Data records
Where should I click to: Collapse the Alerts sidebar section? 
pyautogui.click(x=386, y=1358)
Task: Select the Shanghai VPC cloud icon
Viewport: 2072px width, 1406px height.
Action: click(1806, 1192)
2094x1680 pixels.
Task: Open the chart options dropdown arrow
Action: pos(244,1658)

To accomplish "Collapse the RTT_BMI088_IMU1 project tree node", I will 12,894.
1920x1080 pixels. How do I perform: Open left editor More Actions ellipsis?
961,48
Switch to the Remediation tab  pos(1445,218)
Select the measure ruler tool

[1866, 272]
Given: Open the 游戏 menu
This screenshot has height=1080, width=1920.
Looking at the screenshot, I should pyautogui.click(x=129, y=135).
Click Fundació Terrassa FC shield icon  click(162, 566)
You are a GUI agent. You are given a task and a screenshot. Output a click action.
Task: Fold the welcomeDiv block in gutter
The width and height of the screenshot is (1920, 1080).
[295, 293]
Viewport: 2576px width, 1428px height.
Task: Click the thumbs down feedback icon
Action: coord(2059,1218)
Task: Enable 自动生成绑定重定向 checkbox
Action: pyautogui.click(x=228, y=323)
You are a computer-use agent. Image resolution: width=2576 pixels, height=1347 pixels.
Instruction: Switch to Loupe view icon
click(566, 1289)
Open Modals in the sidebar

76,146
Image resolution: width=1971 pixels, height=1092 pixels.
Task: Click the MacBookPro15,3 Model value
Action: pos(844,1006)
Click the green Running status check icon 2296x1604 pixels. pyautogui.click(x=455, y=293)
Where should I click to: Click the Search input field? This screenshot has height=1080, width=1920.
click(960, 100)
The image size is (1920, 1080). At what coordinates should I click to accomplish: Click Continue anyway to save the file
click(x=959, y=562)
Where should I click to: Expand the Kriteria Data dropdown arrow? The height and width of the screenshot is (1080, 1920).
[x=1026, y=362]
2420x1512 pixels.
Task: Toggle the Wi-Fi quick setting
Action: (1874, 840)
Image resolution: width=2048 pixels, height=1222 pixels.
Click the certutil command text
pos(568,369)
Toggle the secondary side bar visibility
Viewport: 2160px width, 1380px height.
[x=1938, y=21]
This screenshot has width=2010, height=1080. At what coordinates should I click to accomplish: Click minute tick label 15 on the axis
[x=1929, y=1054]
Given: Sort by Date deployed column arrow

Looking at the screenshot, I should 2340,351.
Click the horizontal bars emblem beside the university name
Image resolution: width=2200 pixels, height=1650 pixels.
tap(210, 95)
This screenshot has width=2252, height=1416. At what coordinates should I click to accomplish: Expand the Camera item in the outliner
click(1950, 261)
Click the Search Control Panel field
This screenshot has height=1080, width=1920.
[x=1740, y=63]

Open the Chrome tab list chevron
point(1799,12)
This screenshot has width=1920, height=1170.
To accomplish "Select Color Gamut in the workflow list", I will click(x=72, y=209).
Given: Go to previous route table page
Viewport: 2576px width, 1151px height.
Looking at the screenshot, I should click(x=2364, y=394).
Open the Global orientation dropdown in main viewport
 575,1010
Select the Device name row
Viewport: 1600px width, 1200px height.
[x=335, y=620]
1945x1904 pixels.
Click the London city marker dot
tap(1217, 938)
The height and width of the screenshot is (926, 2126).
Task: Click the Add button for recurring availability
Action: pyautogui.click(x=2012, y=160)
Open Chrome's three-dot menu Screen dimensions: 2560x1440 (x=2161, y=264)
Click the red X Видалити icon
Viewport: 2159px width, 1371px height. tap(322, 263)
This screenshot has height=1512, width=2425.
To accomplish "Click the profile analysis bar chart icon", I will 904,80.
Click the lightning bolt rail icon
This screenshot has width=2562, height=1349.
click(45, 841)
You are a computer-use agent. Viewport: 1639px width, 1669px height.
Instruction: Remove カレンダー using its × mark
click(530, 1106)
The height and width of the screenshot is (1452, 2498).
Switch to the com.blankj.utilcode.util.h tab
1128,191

--- WHAT NEEDS TO BE DONE ---
Output each record precisely as written.

--- FINISHED TASK ---
Where should I click to: Collapse the Alerts sidebar section? 
pyautogui.click(x=386, y=1358)
Task: Select the Shanghai VPC cloud icon
Viewport: 2072px width, 1406px height.
Action: click(1806, 1192)
2094x1680 pixels.
Task: Open the chart options dropdown arrow
Action: pos(244,1658)

To accomplish "Collapse the RTT_BMI088_IMU1 project tree node", I will 12,894.
1920x1080 pixels. How do I perform: Open left editor More Actions ellipsis?
961,48
Switch to the Remediation tab  pos(1445,218)
Select the measure ruler tool

[1866, 272]
Given: Open the 游戏 menu
This screenshot has height=1080, width=1920.
Looking at the screenshot, I should pyautogui.click(x=129, y=135).
Click Fundació Terrassa FC shield icon  click(162, 566)
You are a GUI agent. You are given a task and a screenshot. Output a click action.
Task: Fold the welcomeDiv block in gutter
The width and height of the screenshot is (1920, 1080).
[295, 293]
Viewport: 2576px width, 1428px height.
Task: Click the thumbs down feedback icon
Action: coord(2059,1218)
Task: Enable 自动生成绑定重定向 checkbox
Action: pyautogui.click(x=228, y=323)
You are a computer-use agent. Image resolution: width=2576 pixels, height=1347 pixels.
Instruction: Switch to Loupe view icon
click(566, 1289)
Open Modals in the sidebar

76,146
Image resolution: width=1971 pixels, height=1092 pixels.
Task: Click the MacBookPro15,3 Model value
Action: pos(844,1006)
Click the green Running status check icon 2296x1604 pixels. pyautogui.click(x=455, y=293)
Where should I click to: Click the Search input field? This screenshot has height=1080, width=1920.
click(960, 100)
The image size is (1920, 1080). At what coordinates should I click to accomplish: Click Continue anyway to save the file
click(x=959, y=562)
Where should I click to: Expand the Kriteria Data dropdown arrow? The height and width of the screenshot is (1080, 1920).
[x=1026, y=362]
2420x1512 pixels.
Task: Toggle the Wi-Fi quick setting
Action: (1874, 840)
Image resolution: width=2048 pixels, height=1222 pixels.
Click the certutil command text
pos(568,369)
Toggle the secondary side bar visibility
Viewport: 2160px width, 1380px height.
[x=1938, y=21]
This screenshot has width=2010, height=1080. At what coordinates should I click to accomplish: Click minute tick label 15 on the axis
[x=1929, y=1054]
Given: Sort by Date deployed column arrow

Looking at the screenshot, I should 2340,351.
Click the horizontal bars emblem beside the university name
Image resolution: width=2200 pixels, height=1650 pixels.
tap(210, 95)
This screenshot has width=2252, height=1416. At what coordinates should I click to accomplish: Expand the Camera item in the outliner
click(1950, 261)
Click the Search Control Panel field
This screenshot has height=1080, width=1920.
[x=1740, y=63]

Open the Chrome tab list chevron
point(1799,12)
This screenshot has width=1920, height=1170.
To accomplish "Select Color Gamut in the workflow list", I will click(x=72, y=209).
Given: Go to previous route table page
Viewport: 2576px width, 1151px height.
Looking at the screenshot, I should click(x=2364, y=394).
Open the Global orientation dropdown in main viewport
 575,1010
Select the Device name row
Viewport: 1600px width, 1200px height.
[x=335, y=620]
1945x1904 pixels.
Click the London city marker dot
tap(1217, 938)
The height and width of the screenshot is (926, 2126).
Task: Click the Add button for recurring availability
Action: pyautogui.click(x=2012, y=160)
Open Chrome's three-dot menu Screen dimensions: 2560x1440 (x=2161, y=264)
Click the red X Видалити icon
Viewport: 2159px width, 1371px height. tap(322, 263)
This screenshot has height=1512, width=2425.
To accomplish "Click the profile analysis bar chart icon", I will 904,80.
Click the lightning bolt rail icon
This screenshot has width=2562, height=1349.
click(45, 841)
You are a computer-use agent. Viewport: 1639px width, 1669px height.
Instruction: Remove カレンダー using its × mark
click(530, 1106)
The height and width of the screenshot is (1452, 2498).
Switch to the com.blankj.utilcode.util.h tab
1128,191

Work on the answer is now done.